Weight loss tips and gimmicks are never in short supply. Figuring out which strategies to try and which ones are a waste of time and money can be tricky.
Here are three tips that have been in the news lately that are backed by research and can help you reach your weight loss goals.
1. Healthy Gut Bacteria Aids Weight Loss – The theory that having ‘good’ bacteria in our gut keeps us healthy, improves digestion and lowers intestinal inflammation isn’t new. Now, a couple of recent studies have tested the effects of probiotic yogurt on weight loss in women and show that healthy bacteria may also help reduce belly fat.

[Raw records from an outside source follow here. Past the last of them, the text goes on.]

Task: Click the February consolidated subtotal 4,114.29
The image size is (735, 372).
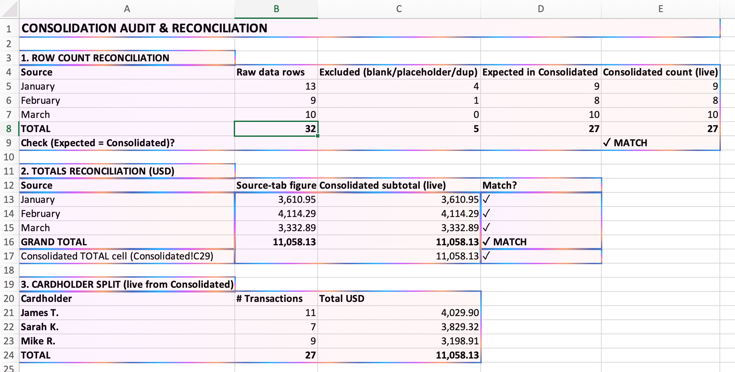Action: 399,214
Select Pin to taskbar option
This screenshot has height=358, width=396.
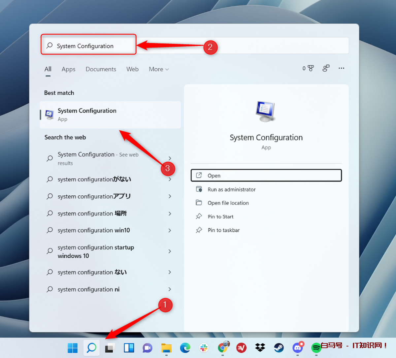(x=223, y=230)
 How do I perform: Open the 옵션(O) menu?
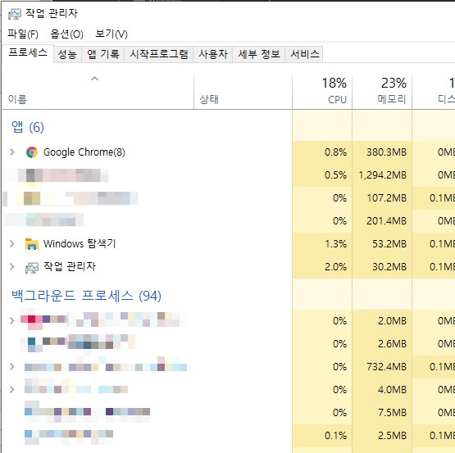click(x=66, y=34)
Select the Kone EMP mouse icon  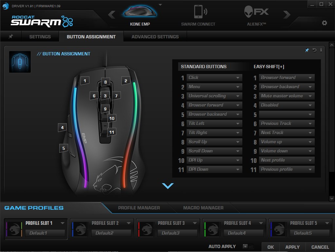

In one 24 week study, 125 obese men and women were divided into two groups. During the first two weeks all participants maintained a low-calorie diet. One group was taking a pill that consisted of one full serving of yogurt. The other group was given a placebo. The women in the study that were taking the probiotic pills lost an average of 9.7 pounds during the two weeks. Those taking the placebo lost approximately 5.7 pounds.
During the second half of the study all of the participants followed a specific diet regimen that helped them maintain their weight loss. The average weight loss for women taking the probiotics was, on average, 11.5 pounds. The women on the placebo stayed at the same weight. The men did not seem to be affected by the probiotics.
In a Japanese study 210 overweight people were divided into three groups. For 12 weeks everyone drank a daily seven ounce serving of fermented milk. Two of the groups had probiotics mixed in the milk. The participants that had the milk with the probiotics lost one to three percent of belly fat and eight to nine percent visceral fat.
Researchers say that to see a reduction in body fat, you will have to eat yogurt on a regular basis, maybe even every day as the subjects in the studies did.
Check the label to make sure the yogurt you buy has a graphic that says “live and active cultures” on the container and provides a list of the cultures.
Also, watch out for the added sugar that is in many yogurt brands. Your best bet is to buy plain Greek yogurt because it is low in sugar, higher in protein, and more filling. Then add fresh or frozen fruit to sweeten it. The active cultures found in kefir will also provide an abundance of probiotics. Kefir can be added to yogurt, mixed into smoothies or eaten alone.
2. Structured Weekdays Can Un-do Weekend Splurges – Putting most of the efforts into staying on a structured eating plan Monday through Friday may improve your changes for weight loss even if you splurge a little on the weekend.
Dr. Brian Wansink, a researcher at Cornell University, says that there is a natural seven day weight cycle that is similar in all humans. Almost everyone gains weight over the weekend and loses some weight during the week. Typically people weigh the most on Sunday and the least on Friday.
Dr. Wansink and a team of researchers studied 80 adults ranging in age from 25 to 62. He categorized them as weight losers, weight gainers, and weight maintainers. The researchers found that the difference between the weight losers and the weight gainers was that the ‘losers’ had a stronger compensation pattern after the weekend weight gain so their weight began dropping immediately after the weekend.
The weight ‘gainers’ had no clear decrease during the week which possibly indicates they weren’t able to recapture their discipline after the weekend.
If you’re someone that tends to overdo it on the weekend and feels depressed when you get on the scale on Monday morning the best thing to do is move on and focus on what happens next. That doesn’t mean that you can eat unabashedly every weekend and still see many results.
But if you do have a piece of triple layer chocolate cake or a cheesy pasta entrée that’s loaded with calories, don’t beat yourself up over it. On Monday morning get your calories back under control and continue working toward you goal.
3. Lower The Thermostat To Increase Metabolism – When I first read about the theory that shivering can help you lose weight I laughed because it sounded so ridiculous. But it turns out that there may be some truth to this shiver-to-lose-weight stuff.
The National Institute of Health (NIH) claims that both moderate exercise and moderate shivering convert bad white fat into healthier brown fat. In a nutshell white fat stores fat and brown fat burns it.
The research done by the NIH found that both moderate exercise and shivering from being cold increases the level of the hormone irisin and FGF21. Over a six day period irisin and FGF21 turned human white fat cells into brown fat cells.
This is exciting news according to Dr. Paul Lee, an endocrinologist from the Garvan Institute of Medical Research in Australia that conducted the study while at the NIH. “White fat transformation into brown fat could protect animals against diabetes, obesity and fatty liver. Glucose (blood sugar) levels are lower in humans with more brown fat,” Lee said.
Lee also says that people with more brown fat are thinner than those with less of it.
The good news is you may not have to stand out in sub-zero temperatures to reap the benefits of shivering. A Japanese study found that people experienced a drop in body fat after spending two hours a day for six weeks at a temperature of about 63 degrees Fahrenheit.